On April 13, 1752, Jacques Daviel presented before the French Royal Academy of Surgeons a paper entitled, “A new Method of Curing Cataract by Removing the Lens.” The paper’s publication in 1753 laid the ground work for modern cataract surgery and a revolution in ophthalmology. 

Born in La Barre in Normandy, Daviel became an apprentice to his surgeon-uncle in Rouen and in 1713 he became a student surgeon in the French Army. When plague struck the South of France, Daviel volunteered in 1719 to go to Marseilles and took his newly married wife with him to a city where half of the 100,000 population died from the epidemic. For his services, he was awarded the Cross of the knights of Saint Roch by the King of France and made a master surgeon by the alderman of Marseilles in 1722. The following year, he became a surgeon at the Hotel Dieu of Marseilles. In 1740, Daviel became a corresponding member of the Royal Academy of Surgery. In 1746, he settled in Paris, where he prospered, and in 1749 was appointed surgeon-oculist to Louis XV. He died in Geneva in 1762. Over his grave in the cemetery of the Grand Saxony Church, just north of Geneva, the ophthalmologists of Switzerland in 1885 fittingly erected a marble headstone with the inscription “Post Tenebras Lux” (Light After Darkness).  

Daviel’s Procedure:

At the time of Daviel’s groundbreaking work, couching was the primary means of treating cataracts. The first authentic document on depression or couching of cataracts appears in the writings of Aulus Cornelius Celsus (ca 25 BC—ca 50 BC), which included a complete teaching on the pathology and treatment of condition.  Celsus was a Roman encyclopedist, known for his medical work, De Medicina. Couching is believed to have first appeared in India, where it was known to the Indian physician Sushruta in the 6th century BC. At that time, couching was performed with a special a curved needle used to loosen the lens and push the cataract out of the field of vision. The eye would later be soaked with warm butter and then bandaged. However, Celsus' account of cataract and its treatment was indeed the teaching that persisted till the 18th century with hardly any modification.

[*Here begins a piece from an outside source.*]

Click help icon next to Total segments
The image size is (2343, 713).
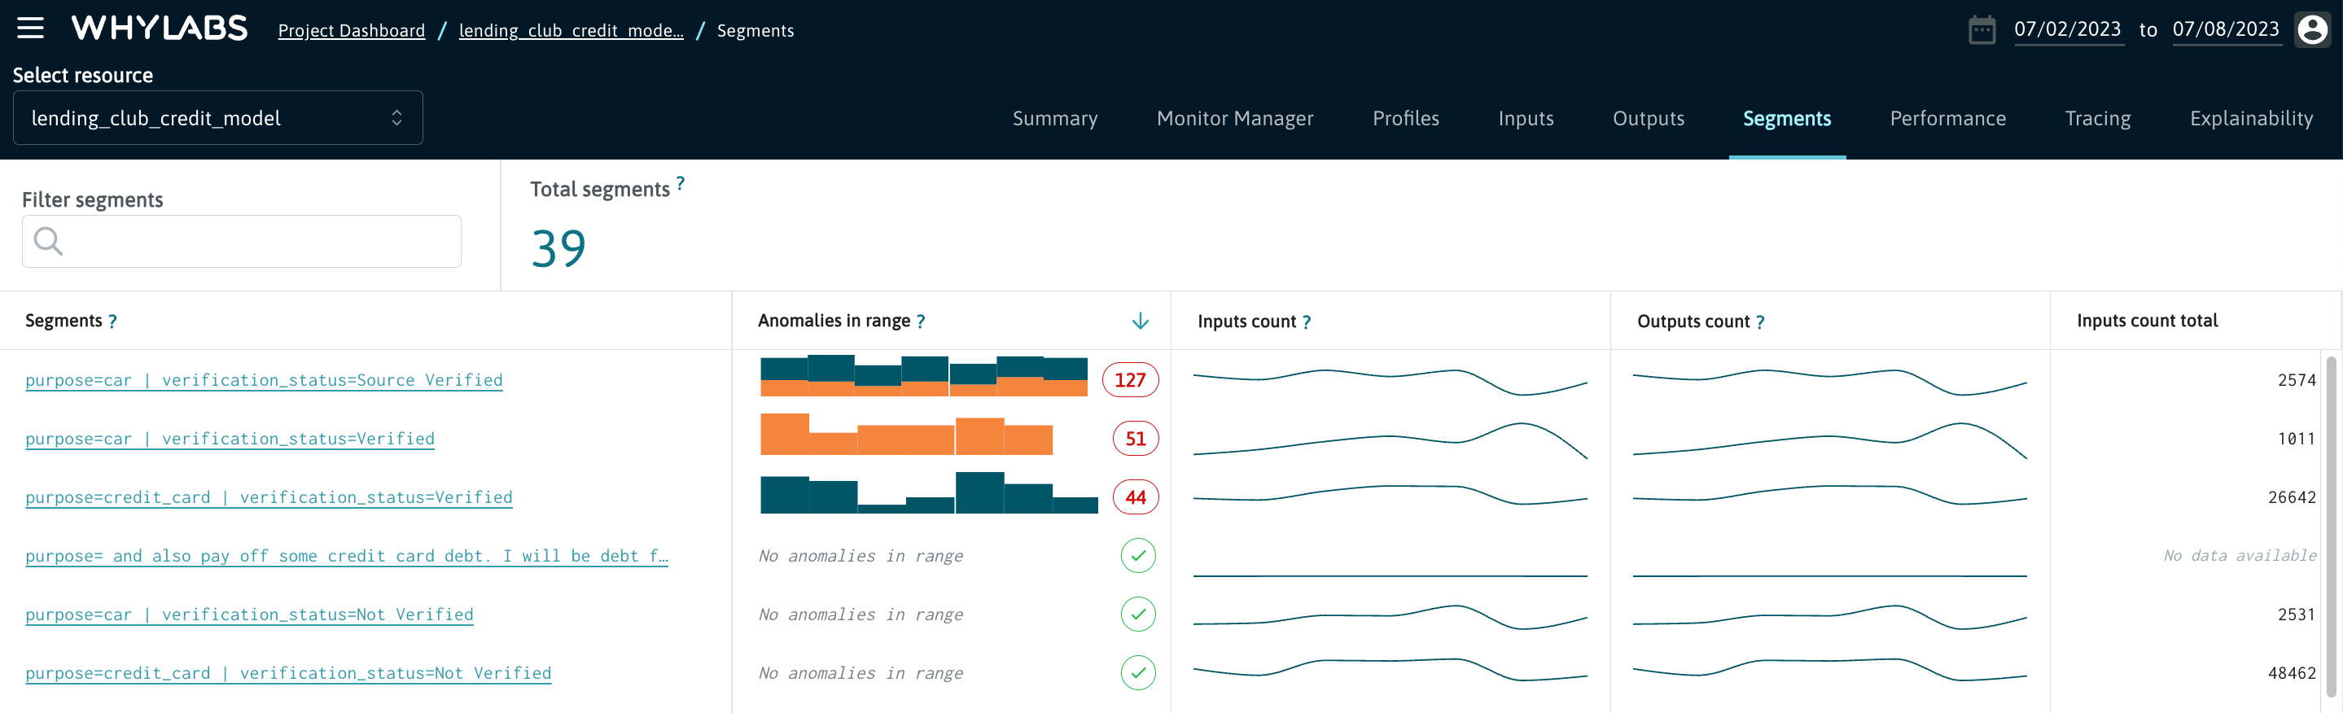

The operation which Daviel had invented and made public in 1753 consisted of incising the lower part of the cornea exactly at its junction with the sclera. He first made an opening into the anterior chamber at the extreme lower margin of the cornea with a myrtiform or triangular shaped knife, and then, after withdrawing this, he enlarged the incision on both sides with a narrow, blunt pointed, double-edged knife, as far as he could easily, and finally, when the cornea became too much relaxed to continue the incision, he completed it to the extent desired with delicate scissors which were so curved on the flat and edge as to correspond to the curve of the corneo-scleral line. These, of course, were made right and left, and the blade to be introduced into the anterior chamber was blunt pointed.

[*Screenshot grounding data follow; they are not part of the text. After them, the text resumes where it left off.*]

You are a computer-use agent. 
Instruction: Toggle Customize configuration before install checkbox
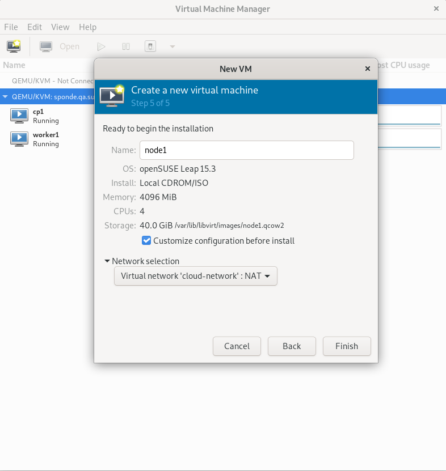[x=146, y=240]
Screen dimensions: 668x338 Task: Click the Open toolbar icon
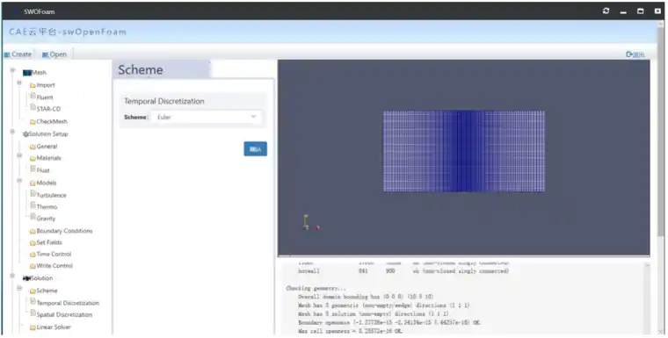pos(45,54)
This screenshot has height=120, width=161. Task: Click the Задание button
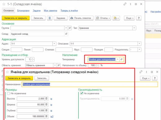pyautogui.click(x=60, y=18)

According to his memoir, the incision was of equal extent on both sides of the cornea, and was carried to a point on each side "a little above the pupil." Having completed the incision he gently lifted up the corneal flap with a small spatula and incised the anterior capsule of the lens with a sharp-edged needle.

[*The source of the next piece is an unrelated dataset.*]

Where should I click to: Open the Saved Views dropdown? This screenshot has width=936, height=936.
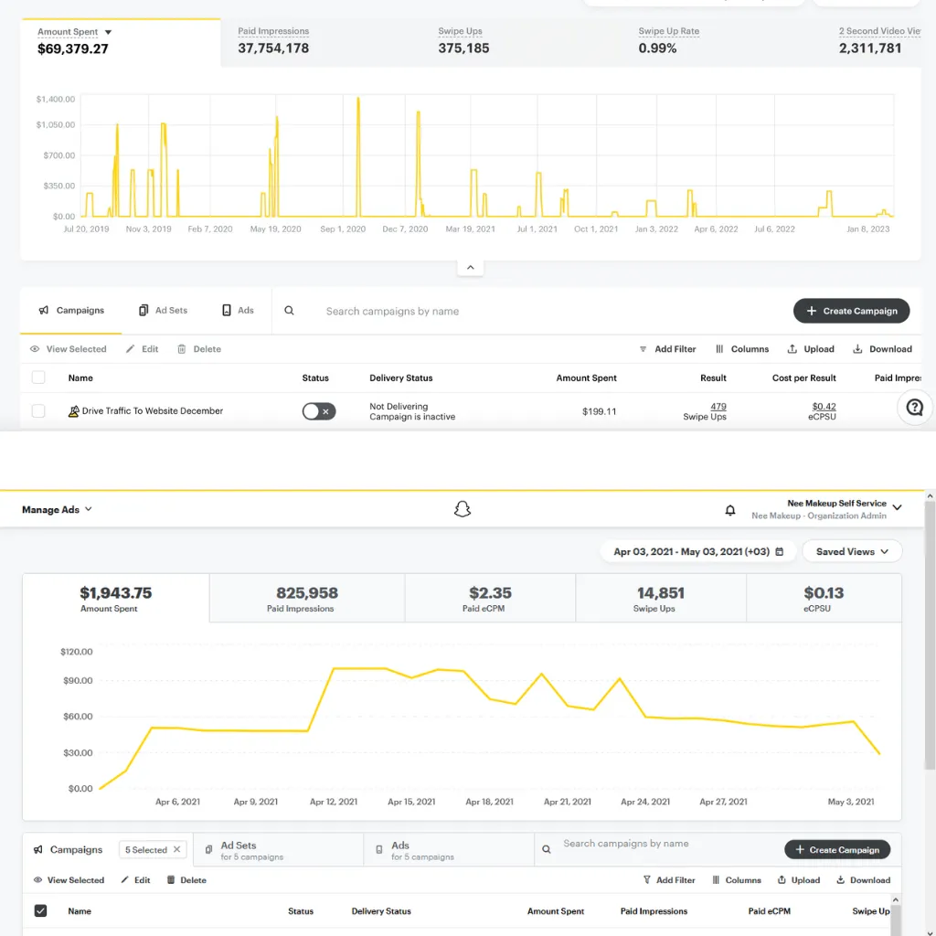coord(852,551)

After doing this, he carried the spatula between the lens and the iris, "so as to entirely loosen the cataract and facilitate its issue." After the cataract was delivered the corneal flap was then allowed to fall into place. If the cataract happened to be soft and "glairy" or broken into pieces, the remnants were removed with a curette. The pupil might sometimes be disarranged by the passage of the lens, especially if it was large and hard, and it should then be readjusted. The corneal flap being accurately replaced, the eye was gently cleansed and covered with a small compress, over which plasters were applied and the whole was kept in place by a bandage without much pressure.

This translation in brief of Daviel’s paper, by Alvin Hubbel, MD, appeared in the Journal of the American Medical Association in 1902.